Annals of Pediatrics and Child Care
Medullary Ischemic Infarction in an Extreme Premature Newborn
Clara Schori-Fortier1, Corinne Boyer1, Etienne Berard1,2 and Sergio Eleni dit Trolli1*
1Neonatal Intensive Care Unit Archet II Hospital, Nice Universitary Hospital, Nice, France
2University of Nice, Nice, France
Corresponding author: Eleni dit Trolli S, Neonatal Intensive Care Unit, Nice Universitary Hospital Archet II, 151, Route de Saint Antoine de Ginestière, 06200 Nice, France, Tel: +33492036436.
Citation: Schori-Fortier C, Boyer C, Berard E, Eleni dit Trolli S (2019) Medullary Ischemic Infarction in an Extreme Premature Newborn. Ann Pediatr Child Care: APCC-100004.
Received Date: 20 March, 2019; Accepted Date: 11 April, 2019; Published Date: 24 April, 2019
Abstract
A neonate, born at 26 gestational weeks displayed an acute paralysis in his upper body and diaphragm. These symptoms are caused by a medullary infarction, a rare pathology in the premature newborn of undetermined cause.
Keywords: Flaccid paralysis; Ischemic stroke; Preterm; Thoracic spinal cord
Case Report
A premature newborn presented with a sudden acute flaccid paralysis of both arms and diaphragm at 22 days of life. He was born after a spontaneous uneventful bichorial biamniotic twin pregnancy, by cesarean section at 26 weeks of gestation in tertiary perinatal center in a context of premature rupture of the membranes and failure of tocolytic treatment. There was no consanguinity. He weighed 880 g and clinical examination, including neurologic exam, was normal. He was transferred in the NICU for a respiratory distress syndrome requiring double administration of exogenous surfactant and mechanical ventilation assistance. During the first three weeks of life, hemodynamic was stable. He remained under mechanical ventilation because of a patent ductus arteriosus unsuccessfully treated by two courses of Ibuprofen, and progressive evolution towards bronchopulmonary dysplasia. Cerebral ultra-sound performed at day 3, 7 and 21 of life was normal. Suddenly, at 22 days of life, he presented an are flexic flaccid paralysis of both arms and neck, disappearance of suction reflex with tongue fasciculations, and absence of spontaneous respiratory movement. Somesthesic sensibility of both arms was preserved, as well as spontaneous mobility of lower limbs. The next day, brain and medullary MRI scan showed a T1 hypersignal from the inferior extremity of the bulb to the thoracic spine, with an hemorrhagic transformation of an ischemic infarct in the anterior spinal artery territory (Figure 1 and Figure 2). Otherwise no lesion was found on the cerebral parenchyma. There was no coagulation disorder (prothrombin 91%, activating clotting time 1.13 and fibrinogen 4.13 g/L). The cause of this medullary infarction could not be determined. He died 4 days later from cardio-respiratory failure. His sister had an uneventful development.

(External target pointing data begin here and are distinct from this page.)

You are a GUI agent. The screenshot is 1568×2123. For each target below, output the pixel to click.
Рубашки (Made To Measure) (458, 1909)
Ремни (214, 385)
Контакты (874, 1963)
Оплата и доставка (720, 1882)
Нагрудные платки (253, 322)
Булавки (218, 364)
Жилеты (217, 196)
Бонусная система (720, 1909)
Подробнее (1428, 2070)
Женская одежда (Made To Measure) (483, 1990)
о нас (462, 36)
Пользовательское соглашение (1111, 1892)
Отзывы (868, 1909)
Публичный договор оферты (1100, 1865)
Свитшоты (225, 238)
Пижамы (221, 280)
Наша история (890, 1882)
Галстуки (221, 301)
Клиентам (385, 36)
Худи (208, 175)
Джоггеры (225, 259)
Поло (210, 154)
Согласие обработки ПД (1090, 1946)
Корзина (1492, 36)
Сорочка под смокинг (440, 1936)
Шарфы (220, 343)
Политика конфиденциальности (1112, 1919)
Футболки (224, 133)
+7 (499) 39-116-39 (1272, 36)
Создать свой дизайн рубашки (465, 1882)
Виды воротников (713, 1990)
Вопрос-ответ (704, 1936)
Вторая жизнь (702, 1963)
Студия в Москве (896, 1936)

To our knowledge, only 2 cases of infarction in low cervical spinal cord have been reported in term newborns. First child could not be weaned from the ventilator, and a tracheostomy was performed at 2 months old, he deceased at 5 months old. Second child was discharged from the hospital on nasal oxygen at 6 weeks complicated when 4 months old by an acute respiratory failure and he died just before 5 months old. The autopsy revealed lesions within the anterior and posterior spinal artery such as pseudo-calcification, peri-vascular fibrosis and sclerosis or an obliteration of specific vessels [1].

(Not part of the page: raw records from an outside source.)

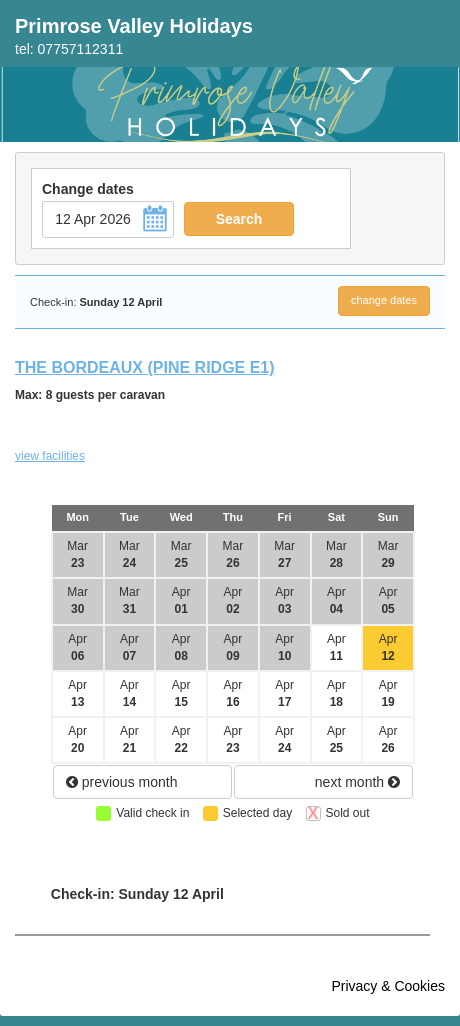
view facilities (50, 456)
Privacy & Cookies (388, 986)
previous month (122, 782)
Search (239, 219)
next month (357, 782)
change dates (384, 300)
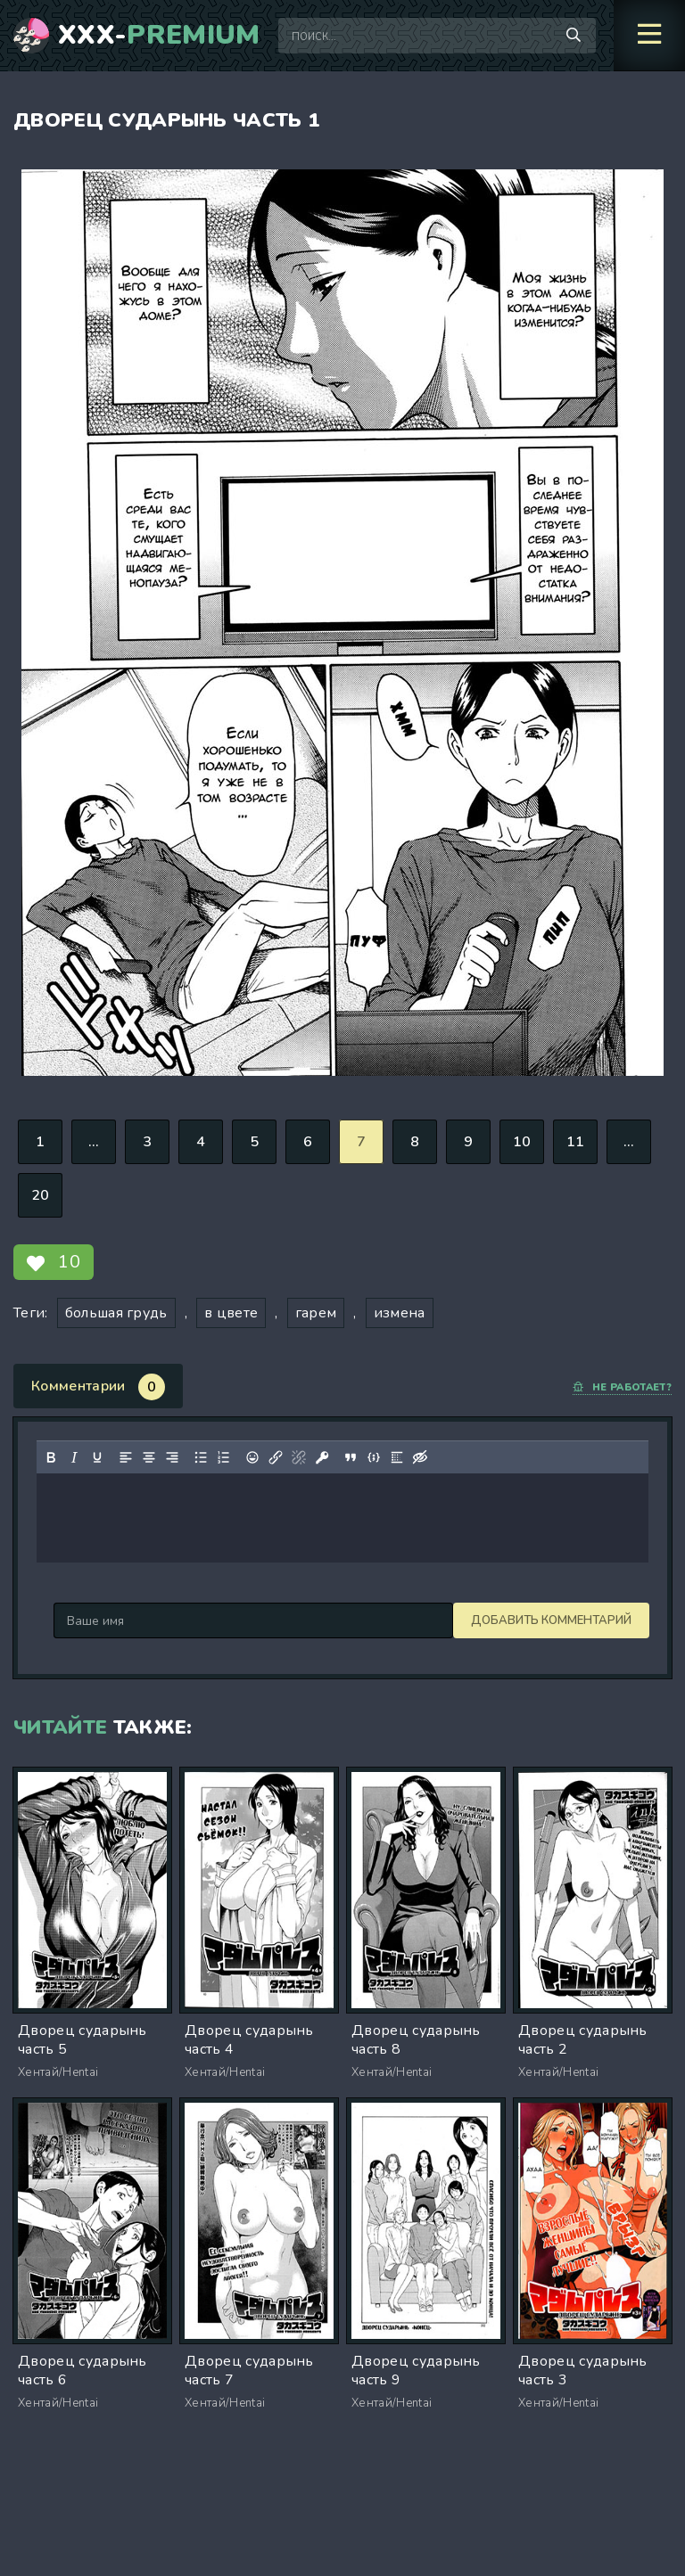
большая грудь (116, 1313)
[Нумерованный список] (223, 1457)
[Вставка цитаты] (350, 1457)
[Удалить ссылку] (298, 1457)
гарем (316, 1313)
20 (40, 1195)
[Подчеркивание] (97, 1457)
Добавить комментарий (134, 1620)
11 (575, 1142)
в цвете (231, 1313)
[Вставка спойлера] (397, 1457)
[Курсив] (74, 1457)
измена (399, 1313)
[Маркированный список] (200, 1457)
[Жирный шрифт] (50, 1457)
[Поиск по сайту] (573, 35)
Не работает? (622, 1387)
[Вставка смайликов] (252, 1457)
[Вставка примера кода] (373, 1457)
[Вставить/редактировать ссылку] (275, 1457)
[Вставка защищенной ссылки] (322, 1457)
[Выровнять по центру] (149, 1457)
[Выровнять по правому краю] (172, 1457)
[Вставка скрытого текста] (420, 1457)
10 (522, 1142)
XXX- (159, 35)
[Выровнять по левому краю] (125, 1457)
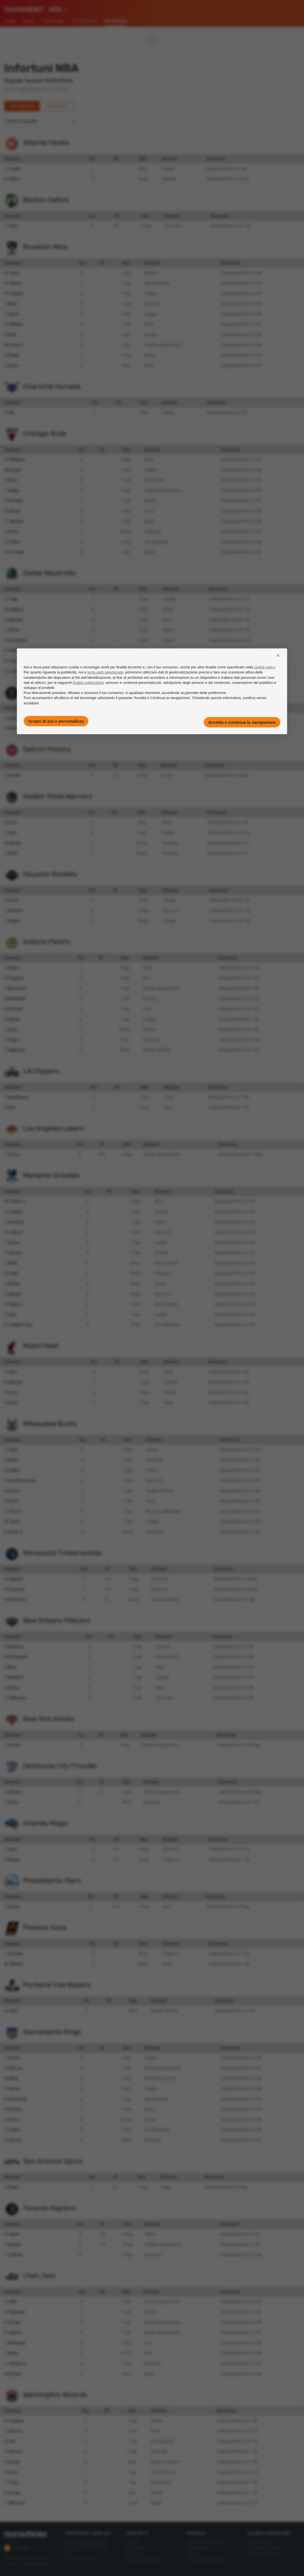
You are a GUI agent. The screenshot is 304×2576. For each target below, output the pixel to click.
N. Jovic (11, 1392)
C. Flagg (11, 598)
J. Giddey (12, 490)
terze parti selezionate (105, 672)
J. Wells (11, 1263)
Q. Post (11, 822)
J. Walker (12, 967)
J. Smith (11, 531)
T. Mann (11, 303)
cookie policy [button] (264, 667)
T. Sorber (12, 1802)
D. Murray (12, 1687)
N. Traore (12, 273)
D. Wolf (10, 334)
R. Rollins (12, 1470)
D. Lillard (11, 2010)
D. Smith (11, 1402)
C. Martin (12, 629)
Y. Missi (11, 1667)
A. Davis (11, 2472)
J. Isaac (11, 1849)
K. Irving (11, 660)
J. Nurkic (12, 2353)
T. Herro (11, 1371)
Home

Some publications report on such pathology in other localisation but in the context of arterial hypotension [2], perinatal anoxo-ischemia [3]. In another case, lower medullar lumbar infarction was related to the use of umbilical arterial catheter and obstruction of the Adamkievicz’s artery [4]. In our observation, vascular steal in ascendant aorta caused by patent ductus arteriosus could be the cause of the medullary infarction.
This research provides a framework for the exploration of this rare lethal pathology in newborn. Medullary infarction must be considered when facing a flaccid paralysis of both arms associated with diaphragmatic paralysis. Such clinical presentation needs a cerebro-spinal MRI to exclude other treatable etiologies of spinal cord lesions.
Figure 1: Cerebro-spinal MRI (sagittal plan): T1 hyper signal of the inferior extremity of bulb to thoracic spine.
Figure 2: Cerebro-spinal MRI (transverse plane): T1 hyper signal of the bulb.
Citation: Schori-Fortier C, Boyer C, Berard E, Eleni dit Trolli S (2019) Medullary Ischemic Infarction in an Extreme Premature Newborn. Ann Pediatr Child Care: APCC-100004.